Excerpt:
Together, the artworks of Medicine + Cabinet demonstrate how
we might find refuge within a post COVID-19 space as they reimagine ways of
forging human and non-human connections.
The
Banner Project by
Sabrina Dixon addresses deforestation. Made using recycled naturally dyed
fabric, this banner will eventually biodegrade. Grade 2 French immersion
students were asked to draw a tree and write about why trees should be
protected. These tree images and statements were then embroidered by Sabrina
onto the banner. The completed work gently speaks to a key – and loving -
relationship between trees and humans.
Ashlynn
Doljac began this series of paintings in May 2022 as an ode to the beautiful
bond shared between her little sister and her favourite furry companion. The
moments are so generously warm and deeply compassionate. In the last few years,
precious “family” time has inspired Ashlynn’s work as she explores love,
connection, and belonging. Time spent with those we love is healing, and when
we take time to slow down and appreciate these little wonders and beauties, we
can collectively ignite hope and resiliency in our lives.
Nandy
Heule’s etching is one of a domestic scene series. This series captures
fleeting moments in time and invites the viewer to enter the scene and expect
an encounter. The use of blues and violets provides a sense of calm while sepia
hints at nostalgia; the tulips promise hope and suggest new energy. This
particular etching celebrates therapists who were Nandy’s colleagues at one of
Toronto’s largest, non-profit mental health agencies during the pandemic. In
this intimate scene, the artist considers how we may move away from negative
associations with pandemic isolation and re-claim home as a place of comfort.

Available data:
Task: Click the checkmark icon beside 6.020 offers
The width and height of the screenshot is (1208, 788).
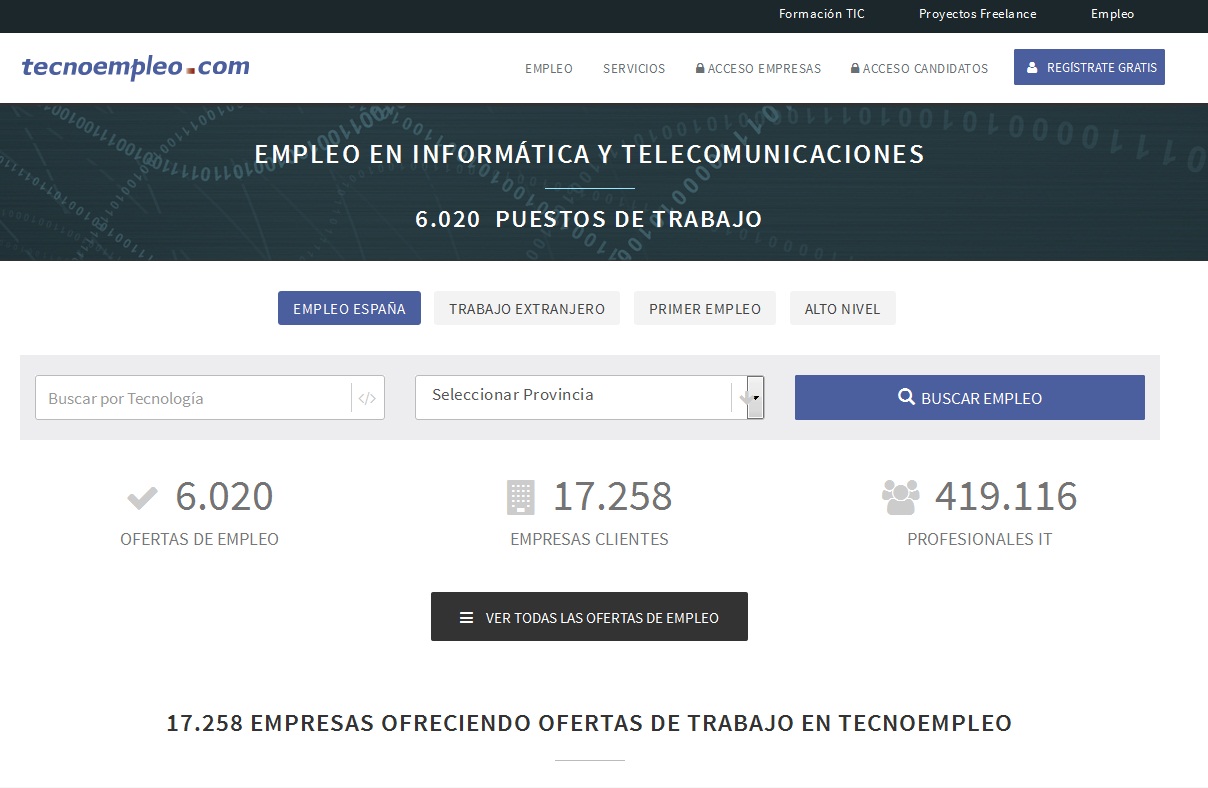Action: [143, 497]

Task A: In the exhibition excerpt, when did Ashlynn Doljac begin her series of paintings?
Task B: Carry on the exhibition excerpt about the Medicine + Cabinet artworks from its last sentence.
The listing is separate material and unrelated to the exhibition excerpt.

Written answer A: In May 2022.

Written answer B:
Catherine
Bradley and her sister Megan collaborated on a partnered work that speaks to
their attempts, since the pandemic lockdown, to rekindle their close sibling relationship.
This gentle image painted in acrylic in partnership makes use of each artist’s
individual style. This single image depicts Megan’s interpretation of
Catherine’s medicine cabinet and Catherine’s of Megan’s bathroom surround. This
work reflects the conversations both women have had around pandemic mental distress,
but also references the small comforts of home and the many intimate and yet
significant daily moments these two share. Such moments often temper many crises.
Yarn
Bomb! is a
collective yarn project facilitated by curator/artist Paige Lauren Stephen with
community makers Sedigheh Aldavood, Jasmine Canaviri, Wai-Hin Chan, Tina Cook,
Jane Dewar, Hannah Dickson, Lisa Hazelwood, Molly Farquharson, Christina Fillipozi,
Ashley Hemmings, Hamideh Jalili, Sumamah Javed, Jennifer Jones, Esther Kelly,
Breeann Keogh-Chin, Diana Kirkaldy, Praneti Kulkarni, Wendy Lubniewski, Jessica
Lui, Virginia McLaughlin, Kevin Melanson, Kelly Mills, William Oliveira,
Parinaz Pourreza, Parisa Pourreza, Yalda Sabet, Sam Stephen, Amy Szermirska,
Victoria Tozer Butler, Lucia Wallace, Jill Warman, Marjorie Wilcox.